The unseasonably chilly conditions the trio and Democratic Sen. Mark Udall of Colorado will encounter provide a fitting metaphor for the grand-bargain issue, which they likely will discuss. After all, Senate Armed Services Committee Chairman Carl Levin, D-Mich., and Ranking Member James Inhofe, R-Okla., said Friday “there has been virtually no sign of movement toward a bipartisan agreement.”

Each of Obama’s golfing partners has talked forcefully and passionately about striking a “grand bargain” accord this year. Is this the beginning of what experts say is the second-term president’s last chance to get a big fiscal bill through Congress?

Udall has said “everything” should be “on the table.” And Chambliss was considered the GOP leader of the so-called “gang of six,” a group of three Republican and three Democratic senators that has since 2011 floated “grand bargain” options.
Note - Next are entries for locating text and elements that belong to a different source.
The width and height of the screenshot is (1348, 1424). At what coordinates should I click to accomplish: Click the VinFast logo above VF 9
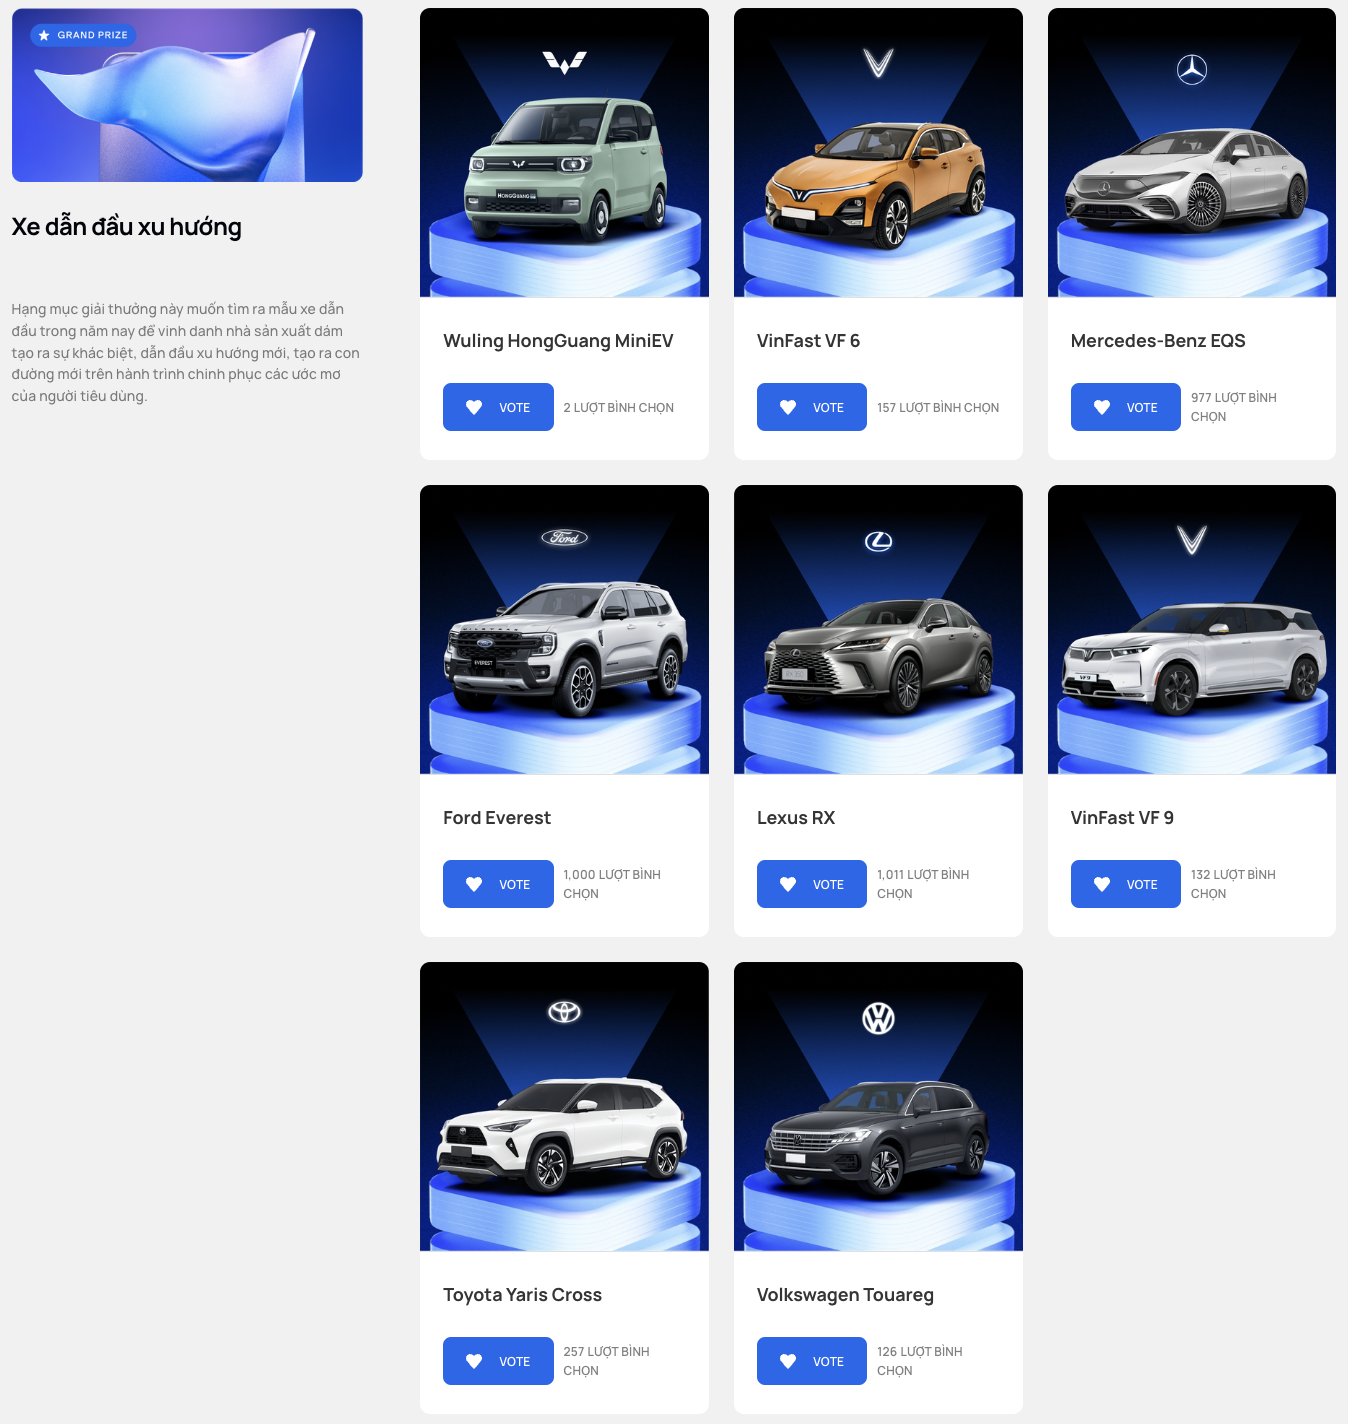click(1191, 540)
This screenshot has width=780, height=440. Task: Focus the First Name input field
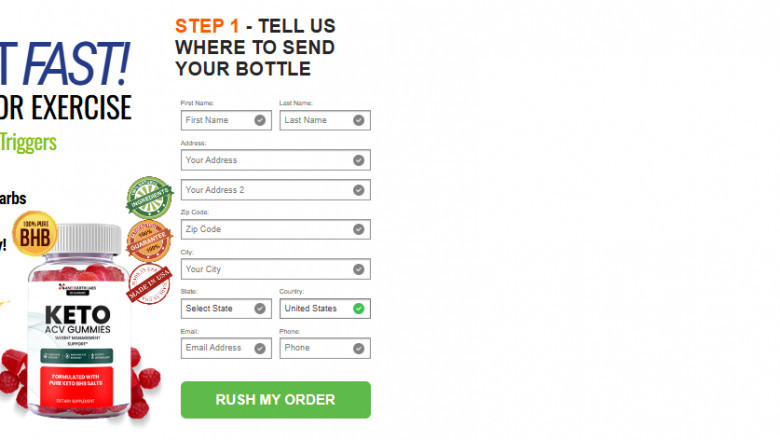click(226, 120)
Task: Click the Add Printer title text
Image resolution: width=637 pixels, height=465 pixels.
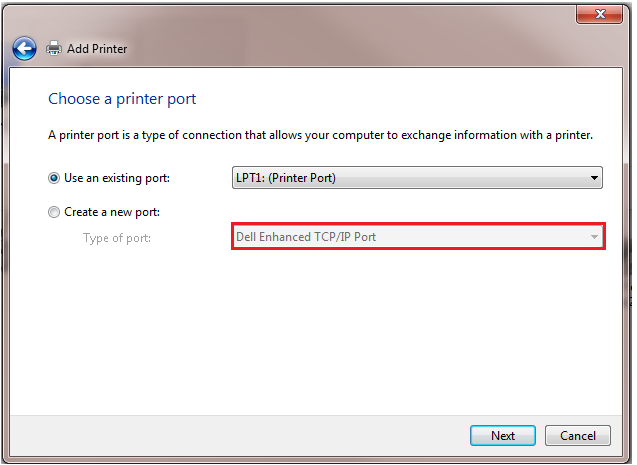Action: click(97, 48)
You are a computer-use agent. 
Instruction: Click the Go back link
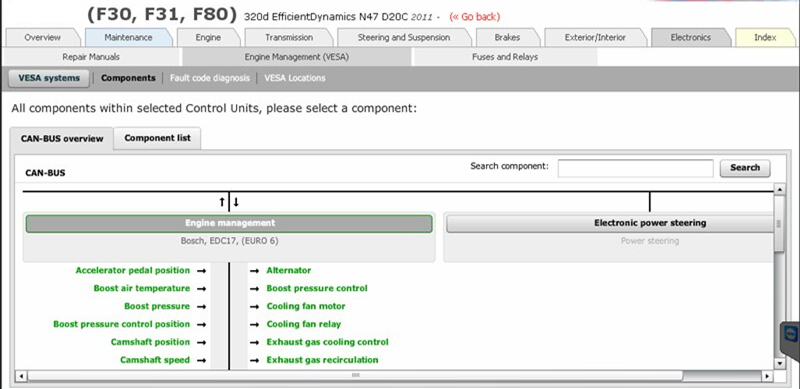[x=474, y=17]
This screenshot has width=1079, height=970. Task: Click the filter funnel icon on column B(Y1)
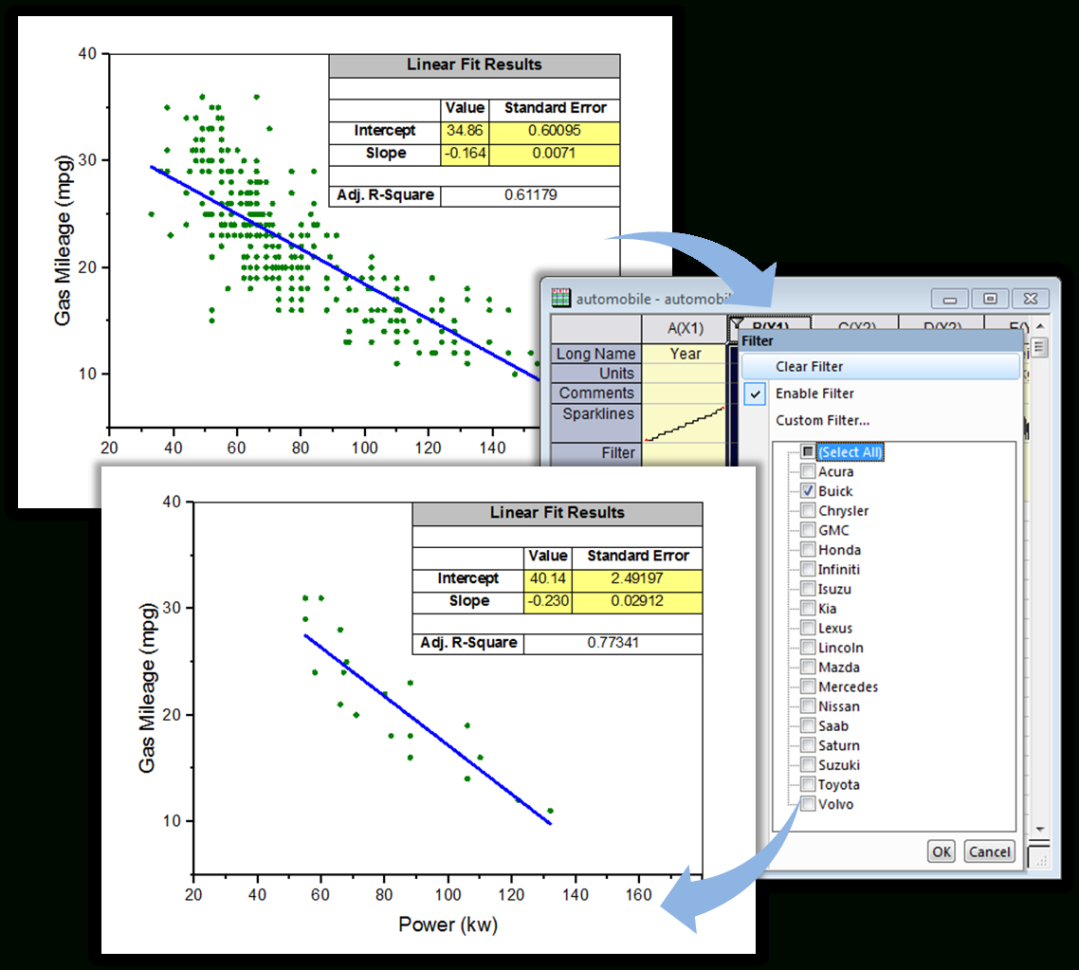point(736,322)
Corker is a confidant of Senate Minority Leader Mitch McConnell, R-Ky. He told Defense News in late March that congressional Republicans and Obama need to reach a “grand bargain” this summer for it to actually become law and deal with twin $500 billion, decade-spanning cuts to planned defense and domestic spending:

“I think the next four months are really important because of the momentum that we have. I think we have to get some kind of agreement in that time to get a real plan in place this year.”

Corker and other Republican senators have said for months there are many fiscal and spending issues on which they and Obama agree. It’s likely those things will come up in between drives, chip shots, puts, and the occasional friendly mulligan.